In the results, "+LaaB" versions almost universally outperform their corresponding base versions across various (LLM, base detector) combinations, with the highest scores consistently belonging to LaaB-enhanced configurations.

Ablation Study

Config Role Expected Impact
Full LaaB Complete method Baseline performance
w/o meta-judgment Trusts verbal \(O_j\) directly Dropped performance due to evaluative hallucinations
w/o logic rule KL alignment without polarity Propagation of errors, especially in "No" cases
w/o confidence weighting Equal weight mutual learning Weak features degrade strong ones
w/o stage 1 No pre-training Training instability

Key Findings

  • LaaB as a Universal Wrapper: 3 trainable baselines (SAPLMA, Logits Lens, Lookback Lens) all improved when wrapped with LaaB, proving it is a general framework rather than a specific tweak.
  • Self-Judge Weakness: Using verbal judgments alone is insufficient due to evaluative hallucinations; LaaB filters these through meta-detection and logical rules.
  • Zero Inference Overhead: The distillation through logic loss allows for single-detector inference, making it highly practical for deployment.
  • Robustness: Consistency across different LLM families and scales suggests the logic bridge is a fundamental phenomenon rather than LLM-specific.

Highlights & Insights

  • Perspective Shift: Viewing "self-judgment as a response" is a deep insight.
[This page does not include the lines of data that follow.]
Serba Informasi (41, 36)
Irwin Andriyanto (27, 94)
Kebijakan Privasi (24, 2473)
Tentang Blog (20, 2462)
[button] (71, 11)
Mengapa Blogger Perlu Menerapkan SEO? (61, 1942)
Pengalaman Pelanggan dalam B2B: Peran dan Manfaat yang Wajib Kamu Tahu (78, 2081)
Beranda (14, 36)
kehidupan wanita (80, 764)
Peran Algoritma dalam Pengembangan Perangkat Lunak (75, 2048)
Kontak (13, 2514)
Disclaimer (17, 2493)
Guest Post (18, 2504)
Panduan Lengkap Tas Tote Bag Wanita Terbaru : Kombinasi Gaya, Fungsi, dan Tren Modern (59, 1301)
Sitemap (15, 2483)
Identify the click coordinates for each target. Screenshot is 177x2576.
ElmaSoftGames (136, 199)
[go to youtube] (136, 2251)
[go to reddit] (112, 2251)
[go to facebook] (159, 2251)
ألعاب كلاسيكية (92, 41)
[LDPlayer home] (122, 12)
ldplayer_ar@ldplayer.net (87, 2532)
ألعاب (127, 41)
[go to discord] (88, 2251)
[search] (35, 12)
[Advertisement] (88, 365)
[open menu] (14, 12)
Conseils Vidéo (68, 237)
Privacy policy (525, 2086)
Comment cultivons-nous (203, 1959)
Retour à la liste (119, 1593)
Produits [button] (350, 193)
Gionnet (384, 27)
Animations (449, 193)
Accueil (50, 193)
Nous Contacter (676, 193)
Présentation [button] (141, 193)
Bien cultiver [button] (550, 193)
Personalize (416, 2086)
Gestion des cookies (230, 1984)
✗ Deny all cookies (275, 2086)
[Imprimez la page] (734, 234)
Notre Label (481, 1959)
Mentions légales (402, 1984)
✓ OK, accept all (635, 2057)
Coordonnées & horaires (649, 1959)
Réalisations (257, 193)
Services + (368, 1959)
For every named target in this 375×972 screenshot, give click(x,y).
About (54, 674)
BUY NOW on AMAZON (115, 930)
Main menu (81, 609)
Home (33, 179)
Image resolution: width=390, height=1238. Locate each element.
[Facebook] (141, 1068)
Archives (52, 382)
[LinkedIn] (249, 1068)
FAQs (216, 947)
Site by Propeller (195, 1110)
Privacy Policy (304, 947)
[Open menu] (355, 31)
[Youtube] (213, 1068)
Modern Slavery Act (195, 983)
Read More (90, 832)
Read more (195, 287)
It shifts self-evaluation from an "oracle" to "another hallucination-prone generation," enabling calibration via intrinsic features.
  • Logic as Weak Supervision: Encoding a logical identity into the loss via Huber loss provides a "free multi-view" signal that doesn't require extra labels and forces consistency across independent detectors.
  • Engineering Efficiency: Using mutual learning to ensure "multi-view training, single-view inference" is a clever way to improve accuracy without increasing serving latency.
  • Contrastive Feature Engineering: Using \((P_{\text{yes}} - P_{\text{no}})\) explicitly encodes relative confidence, a robust trick for binary judgment tasks.

Limitations & Future Work

  • Training Data Cost: Collecting self-judgment features for every training pair doubles the data collection effort during the training phase.
  • Binary Constraint: The logic rule is currently tied to Yes/No judgments; extension to graded or multi-class evaluations is non-trivial.
  • White-box Dependency: Requires access to hidden states/logits, making it inapplicable to closed-source APIs like GPT-4o.
  • Short-form Focus: Evaluation was primarily on short-answer QA; the efficacy in long-form generation (summarization, dialogue) needs further verification.
  • vs Intrinsic Detectors (SAPLMA, etc.): LaaB is orthogonal and acts as an enhancement wrapper.
  • vs Self-Judge (Kadavath 2022): LaaB introduces a "reliability gate" to correct the evaluative hallucinations found in direct verbal judgments.
  • vs Deep Mutual Learning: Adapts the paradigm for unequal peers using Huber loss and confidence weighting.

Rating

  • Novelty: ⭐⭐⭐⭐ (Self-judgment as a hallucination process is highly original).
  • Experimental Thoroughness: ⭐⭐⭐⭐ (Broad coverage across models and datasets).
  • Writing Quality: ⭐⭐⭐⭐ (Clear logical progression and notation).
  • Value: ⭐⭐⭐⭐ (Zero inference cost makes it highly deployable).